Use the healthy plate method for a simple way to plan balanced meals
2 Minutes Read
If you are looking for a no-fuss, flexible way to plan meals, nothing is as simple as the healthy plate method. This approach helps you create balanced meals with no measuring needed.
The healthy plate method makes planning balanced meals a snap
You know it's best to eat the right portions for health and weight loss, yet you may find measuring and counting too overwhelming. The healthy plate method checks all the right boxes easily! This plan works whether you want to limit calories and carbs or just plan balanced and appealing meals.
How to use the plate method
Your plate: size matters
The plate method uses a 9-inch diameter plate closer to the size of your salad plate than your dinner plate. Eating from a smaller plate is a clever, natural way to limit portions without feeling deprived.
Non-starchy veggies: Half your plate
Filling half your plate with veggies means more crunch, more color, and no empty space on your plate as you cut calories.
You can mix two or more different vegetables (e.g., salad and roasted veggies) or double up on one kind. Cooked, steamed, or raw veggies and canned or frozen all count.
There are so many non-starchy veggies to enjoy, including asparagus, broccoli, carrots, cauliflower, green beans, lettuce, mushrooms, spinach, and tomatoes.
Tip: Non-starchy veggies include all vegetables except potatoes, corn, peas, and winter squash, which are considered starchy veggies (see below).
Whole grains or starchy veggies: A quarter of your plate
Whole grains include brown rice, whole-wheat pasta, quinoa, whole grain bread, and buckwheat.
Starchy veggies include potatoes, sweet potatoes, corn, peas, and winter squash (such as butternut or acorn squash). These vegetables aren't "bad"; it's just that they are higher in carbs and calories than other veggies.

**REQUIRED ACTION A**
State whether each statement below agrees with the healthy plate method article, answering yes or no and quoting the deciding words. (i) The plate used for the method is closer in size to a dinner plate than to a salad plate. (ii) Frozen vegetables count toward the non-starchy half of the plate. (iii) Corn counts as a non-starchy vegetable.
**REQUIRED ACTION B**
Write a continuation of the healthy plate method article, beginning right after its final sentence.

**EXCERPTED RECORDS**

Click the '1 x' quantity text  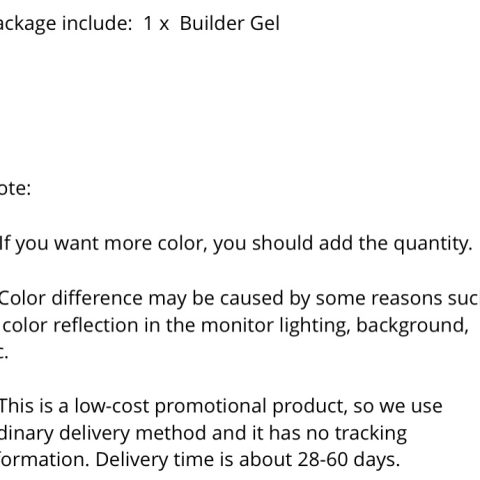[156, 24]
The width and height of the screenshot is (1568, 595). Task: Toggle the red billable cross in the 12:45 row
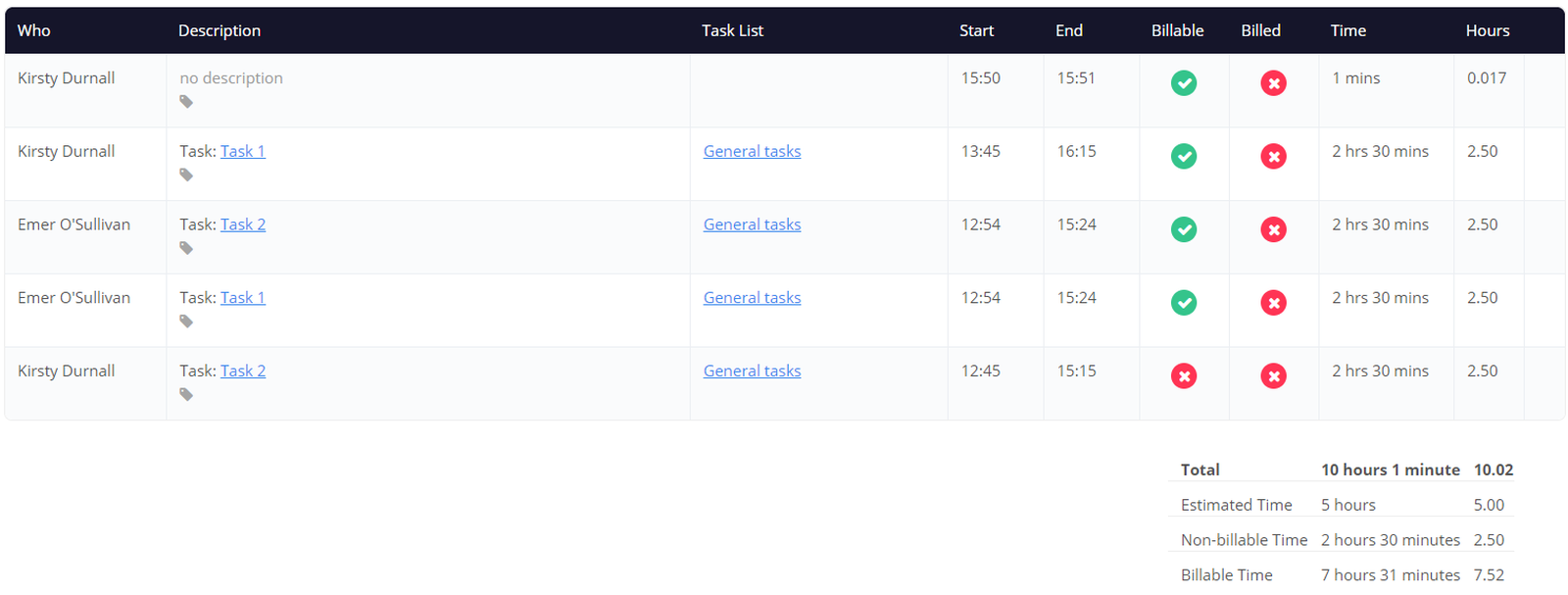tap(1184, 376)
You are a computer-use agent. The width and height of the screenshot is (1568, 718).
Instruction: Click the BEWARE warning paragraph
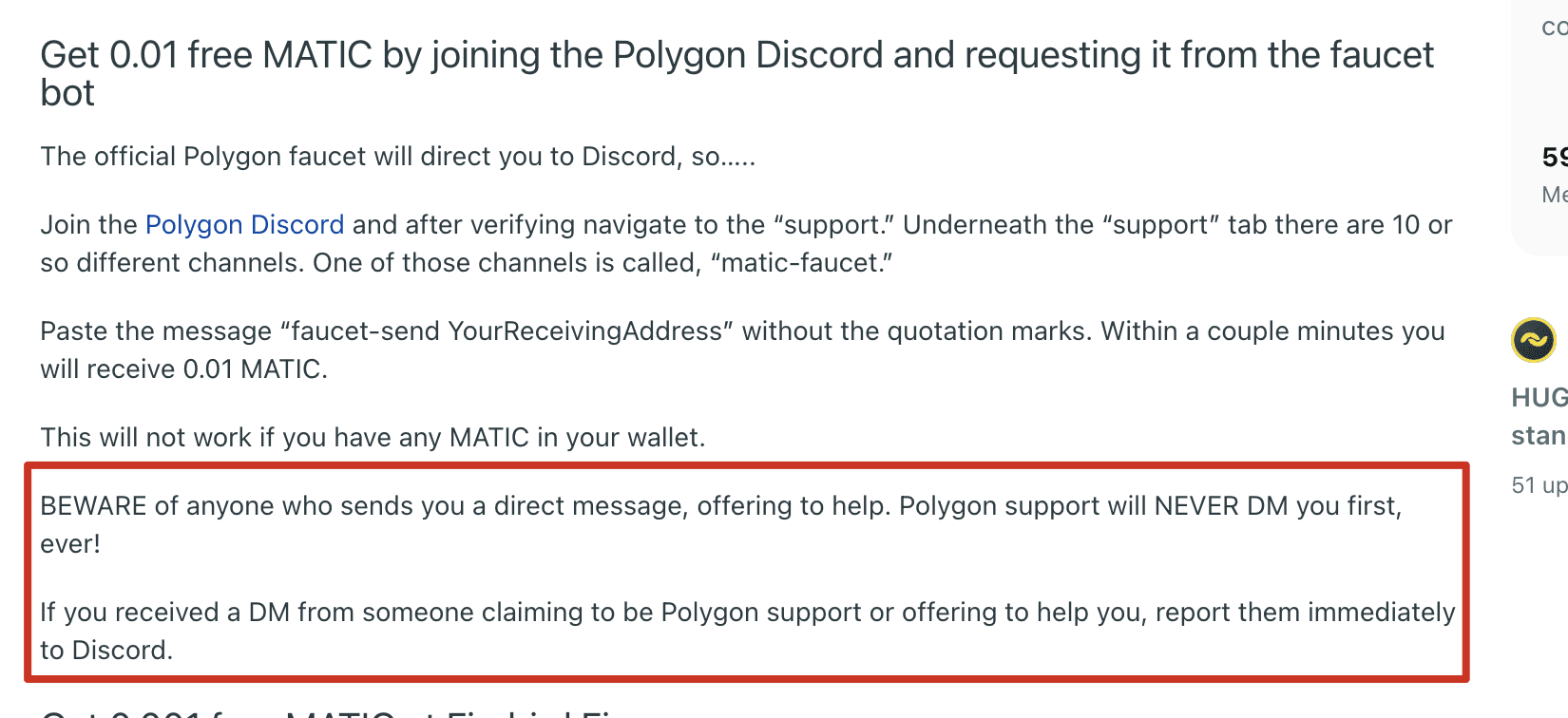pyautogui.click(x=722, y=524)
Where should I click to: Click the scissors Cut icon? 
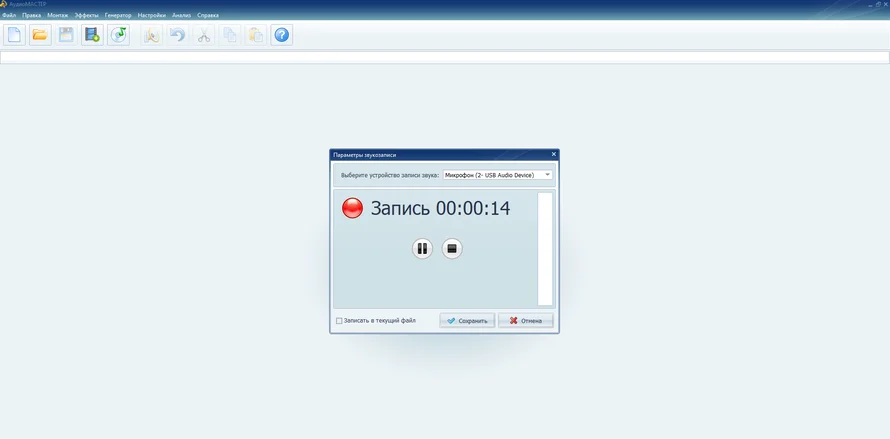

**ANSWER BOX A**
(i) No: "closer to the size of your salad plate than your dinner plate"
(ii) Yes: "Cooked, steamed, or raw veggies and canned or frozen all count."
(iii) No: "Non-starchy veggies include all vegetables except potatoes, corn, peas, and winter squash"

**ANSWER BOX B**
Protein: A quarter of your plate
Protein helps you stay full. One-fourth of a 9-inch plate can hold about three ounces of cooked meat, poultry, or fish, supplying roughly 21 grams of protein.
Additional protein sources include eggs, cheese, tofu, tempeh, edamame, and veggie burgers.
Legumes (dried beans and peas) such as kidney beans, black beans, pinto beans, chickpeas, lentils, and split peas, are filling and heart-healthy protein sources. In contrast to the above protein sources, they do contain carbs.
The plate method allows for a small amount of healthy fat, such as a tablespoon of salad dressing, a drizzle of olive oil, or a sprinkle of nuts or seeds.
Milk, milk substitute, or yogurt: On the side
Milk and yogurt count as carb servings and provide a good protein source.
One serving is one cup of milk or milk substitute, plain or light yogurt, or dairy.
Non-dairy milk substitutes such as soy milk, almond milk, or oat milk vary in carb and protein content.
Fruit: On the side or for dessert
Fruits provide a healthy form of carbohydrates. Choose fresh or frozen fruit over dried fruit or fruit juices to maximize portion size while keeping calories low.
One serving is a small piece of fresh fruit, one cup of berries, half a banana or grapefruit, or two tablespoons of dried fruit.
More tips for using the healthy plate method
If you are watching carbs, note that the plate method provides three "carb choices," or about 45 grams of total carbs per meal.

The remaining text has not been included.